Politicians and the Internet, Part 1
What should the rules be for candidates and political figures online?
I was very tempted to just send the newsletter this week with a note that I was overwhelmed by life (why did I decide to renovate my bathroom and all of my closets at once?) and leave it at that.
Fate or the full moon stepped in and yesterday gave me a spark of inspiration that grew when I read two Washington Post columns today - one about Google’s political email test and the other by Will Oremus about how content moderation has become the center of American culture wars.
The question posed to me Saturday was, “Should social media ever have grounds for excluding candidates/public figures?”
This question is a prompt ahead of a discussion I’m participating in Friday at Stanford on if Donald Trump should be let back on social media. You can learn more about the event and register for it here. Some of us even wrote papers ahead of time on our position.
I’m going to dig in more next week on the question about Trump, and so for this week, I thought we’d look at the question of politicians and the internet overall.
In one of the first newsletters, I wrote last year I dug into why social media companies would even want to engage with politicians on their platform. I go into at least 15 different areas where platforms will need rules for politicians and the criteria they might use in making these decisions. Not surprisingly, it’s not an easy answer.
Will put it well in his piece. Over the years, “tech companies were making up the rules as they went, with one finger held to the political winds and one eye on their rivals as each jostled to avoid sticking its neck out alone.”

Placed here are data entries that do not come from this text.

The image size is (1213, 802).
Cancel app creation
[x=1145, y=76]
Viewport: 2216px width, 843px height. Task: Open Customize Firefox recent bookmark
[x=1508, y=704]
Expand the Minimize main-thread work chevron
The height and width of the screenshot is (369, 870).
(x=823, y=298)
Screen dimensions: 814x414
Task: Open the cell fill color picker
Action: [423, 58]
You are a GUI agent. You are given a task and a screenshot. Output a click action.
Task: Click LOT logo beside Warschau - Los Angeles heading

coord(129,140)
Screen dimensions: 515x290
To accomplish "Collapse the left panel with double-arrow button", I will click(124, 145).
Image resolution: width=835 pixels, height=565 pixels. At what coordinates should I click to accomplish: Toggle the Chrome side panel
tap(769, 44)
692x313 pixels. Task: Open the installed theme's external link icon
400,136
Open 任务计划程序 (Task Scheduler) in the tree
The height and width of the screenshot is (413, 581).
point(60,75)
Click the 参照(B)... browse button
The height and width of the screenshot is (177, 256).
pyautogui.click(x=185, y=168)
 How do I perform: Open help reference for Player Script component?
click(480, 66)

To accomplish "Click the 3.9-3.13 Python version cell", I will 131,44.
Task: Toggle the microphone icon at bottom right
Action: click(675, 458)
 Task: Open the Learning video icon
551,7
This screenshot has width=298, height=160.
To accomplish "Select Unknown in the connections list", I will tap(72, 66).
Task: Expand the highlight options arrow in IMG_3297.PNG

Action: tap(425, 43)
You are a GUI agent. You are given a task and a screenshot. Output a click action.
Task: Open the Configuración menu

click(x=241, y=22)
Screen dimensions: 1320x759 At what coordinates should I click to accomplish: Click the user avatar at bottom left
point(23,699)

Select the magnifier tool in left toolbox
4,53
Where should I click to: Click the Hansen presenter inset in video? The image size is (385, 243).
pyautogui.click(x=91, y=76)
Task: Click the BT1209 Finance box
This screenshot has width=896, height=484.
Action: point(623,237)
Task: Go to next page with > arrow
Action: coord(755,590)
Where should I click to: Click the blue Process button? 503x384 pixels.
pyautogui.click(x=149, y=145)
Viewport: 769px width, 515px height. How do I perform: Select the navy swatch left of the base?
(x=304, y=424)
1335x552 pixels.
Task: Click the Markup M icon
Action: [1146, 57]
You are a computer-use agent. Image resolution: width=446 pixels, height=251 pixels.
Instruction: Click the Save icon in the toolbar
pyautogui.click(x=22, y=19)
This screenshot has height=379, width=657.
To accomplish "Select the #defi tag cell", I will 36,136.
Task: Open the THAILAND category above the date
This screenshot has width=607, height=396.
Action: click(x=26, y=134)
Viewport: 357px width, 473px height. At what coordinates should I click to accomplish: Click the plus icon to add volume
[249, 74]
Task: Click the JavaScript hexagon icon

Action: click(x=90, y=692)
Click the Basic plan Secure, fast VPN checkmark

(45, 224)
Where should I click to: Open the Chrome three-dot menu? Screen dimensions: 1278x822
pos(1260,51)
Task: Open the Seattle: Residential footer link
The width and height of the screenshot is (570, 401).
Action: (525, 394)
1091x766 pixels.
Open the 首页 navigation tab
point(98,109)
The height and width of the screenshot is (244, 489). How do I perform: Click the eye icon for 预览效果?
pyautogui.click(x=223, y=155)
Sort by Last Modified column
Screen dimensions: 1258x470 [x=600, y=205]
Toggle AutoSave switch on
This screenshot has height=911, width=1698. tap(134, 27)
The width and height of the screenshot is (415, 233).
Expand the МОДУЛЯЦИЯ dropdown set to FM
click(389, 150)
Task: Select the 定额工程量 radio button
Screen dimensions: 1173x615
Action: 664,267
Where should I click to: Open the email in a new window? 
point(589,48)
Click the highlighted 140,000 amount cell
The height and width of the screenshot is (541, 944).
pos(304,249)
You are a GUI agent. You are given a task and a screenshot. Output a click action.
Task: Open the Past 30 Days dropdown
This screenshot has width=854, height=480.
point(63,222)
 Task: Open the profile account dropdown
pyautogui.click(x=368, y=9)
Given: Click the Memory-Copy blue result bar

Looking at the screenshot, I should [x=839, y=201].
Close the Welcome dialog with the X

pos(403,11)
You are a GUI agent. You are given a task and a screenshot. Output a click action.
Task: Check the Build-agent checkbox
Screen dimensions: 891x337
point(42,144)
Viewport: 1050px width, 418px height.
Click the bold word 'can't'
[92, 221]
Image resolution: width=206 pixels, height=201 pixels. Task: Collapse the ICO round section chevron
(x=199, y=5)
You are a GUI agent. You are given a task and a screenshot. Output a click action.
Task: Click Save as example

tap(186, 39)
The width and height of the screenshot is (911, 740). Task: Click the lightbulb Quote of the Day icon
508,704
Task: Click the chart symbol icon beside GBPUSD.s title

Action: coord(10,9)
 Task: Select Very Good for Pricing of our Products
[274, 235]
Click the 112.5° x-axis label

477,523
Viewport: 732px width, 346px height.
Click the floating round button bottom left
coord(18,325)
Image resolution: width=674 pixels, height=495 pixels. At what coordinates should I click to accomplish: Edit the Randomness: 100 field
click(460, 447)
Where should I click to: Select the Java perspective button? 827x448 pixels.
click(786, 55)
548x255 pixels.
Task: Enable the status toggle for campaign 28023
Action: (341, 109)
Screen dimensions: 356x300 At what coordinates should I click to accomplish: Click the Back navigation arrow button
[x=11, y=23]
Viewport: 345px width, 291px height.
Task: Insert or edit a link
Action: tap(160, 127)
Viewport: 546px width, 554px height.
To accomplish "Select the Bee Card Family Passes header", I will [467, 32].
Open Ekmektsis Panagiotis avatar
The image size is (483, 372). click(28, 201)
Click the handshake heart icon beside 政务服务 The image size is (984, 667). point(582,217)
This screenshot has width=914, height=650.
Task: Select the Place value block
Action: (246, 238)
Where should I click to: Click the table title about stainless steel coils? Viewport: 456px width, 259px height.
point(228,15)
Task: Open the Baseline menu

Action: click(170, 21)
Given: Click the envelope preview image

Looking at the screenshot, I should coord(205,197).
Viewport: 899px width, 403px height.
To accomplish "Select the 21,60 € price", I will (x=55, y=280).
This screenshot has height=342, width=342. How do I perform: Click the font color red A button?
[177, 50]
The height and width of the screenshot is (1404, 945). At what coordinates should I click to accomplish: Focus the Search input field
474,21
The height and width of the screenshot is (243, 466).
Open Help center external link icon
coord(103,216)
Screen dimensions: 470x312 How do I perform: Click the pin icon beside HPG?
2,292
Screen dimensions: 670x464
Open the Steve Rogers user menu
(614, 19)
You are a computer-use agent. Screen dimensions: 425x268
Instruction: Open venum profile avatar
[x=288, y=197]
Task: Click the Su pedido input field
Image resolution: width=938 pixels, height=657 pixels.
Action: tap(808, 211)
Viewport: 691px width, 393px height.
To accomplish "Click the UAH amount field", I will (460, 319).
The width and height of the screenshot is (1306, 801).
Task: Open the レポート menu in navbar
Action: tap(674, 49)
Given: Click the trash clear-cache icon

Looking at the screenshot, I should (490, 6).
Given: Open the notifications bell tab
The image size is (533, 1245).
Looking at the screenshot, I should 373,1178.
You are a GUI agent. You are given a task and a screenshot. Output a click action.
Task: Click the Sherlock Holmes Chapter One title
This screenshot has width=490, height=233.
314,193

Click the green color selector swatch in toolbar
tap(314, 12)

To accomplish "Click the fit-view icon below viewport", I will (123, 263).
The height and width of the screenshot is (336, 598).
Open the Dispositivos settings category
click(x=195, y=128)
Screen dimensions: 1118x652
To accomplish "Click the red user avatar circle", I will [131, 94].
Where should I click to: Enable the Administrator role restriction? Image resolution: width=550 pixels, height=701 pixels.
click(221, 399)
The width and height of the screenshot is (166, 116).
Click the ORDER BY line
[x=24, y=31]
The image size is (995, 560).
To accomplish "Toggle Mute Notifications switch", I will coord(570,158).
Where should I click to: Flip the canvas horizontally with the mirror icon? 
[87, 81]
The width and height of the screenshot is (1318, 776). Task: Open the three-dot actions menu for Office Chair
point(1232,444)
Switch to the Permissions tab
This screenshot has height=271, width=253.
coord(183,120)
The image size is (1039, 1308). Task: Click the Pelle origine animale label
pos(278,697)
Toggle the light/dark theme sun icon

I’ll add another angle. The politicians we look to make the rules typically exempt themselves from them - including spam laws. That means there is very little you can do around all of the emails, phone calls, and texts you get. Phone calls and texts actually are regulated somewhat, but plenty of vendors have figured out how to get around those.
This is when ironically many turn to tech companies they loathe having this kind of power to hold the politicians in check. The fight Google is having with Republicans around emails is a perfect example of this. I actually think Google is playing this pretty well by first asking for an FEC advisory opinion where they were inundated with public comments of people begging them not to give an exception to political emails. And then when the FEC did approve them doing the test, they said they will try it and make a decision depending on how users react. Which, I’m guessing will be poorly.
Exceptions and special rules for politicians existed before the internet came into our lives. Broadcast stations have to run their ads even if they lie in them, they get special advertising rates and their speech is amongst the most protected.
Moreover, campaigns and political parties suck up massive amounts of our data to identify the issues we care most about, where to advertise to us and what might sway us to vote a certain way. I don’t hear very much clamoring for more transparency into that data, the privacy measures they have in place, or how they are using AI to further refine how they analyze that data.
In an ideal world, many want politicians to be held to a higher standard because of their profound impact on our society. They want platforms to hold them to the same rules everyone else has to follow. But the real world is anything but that.
Voting and elections are the only things that really hold politicians accountable. If we don’t like them we can vote them out of power. Beyond that, you need a once-in-a-generation bill like McCain-Feingold in 2002 to reset the rules - one that the courts ultimately struck down sections of because of the first amendment.
As many of these questions work their way through the courts and elections only come every two years in the U.S. people are looking to the platforms to stand up to the politicians. They aren’t legally beholden to the first amendment (yet) so they can do so. But, should they? Do we really want them making these calls?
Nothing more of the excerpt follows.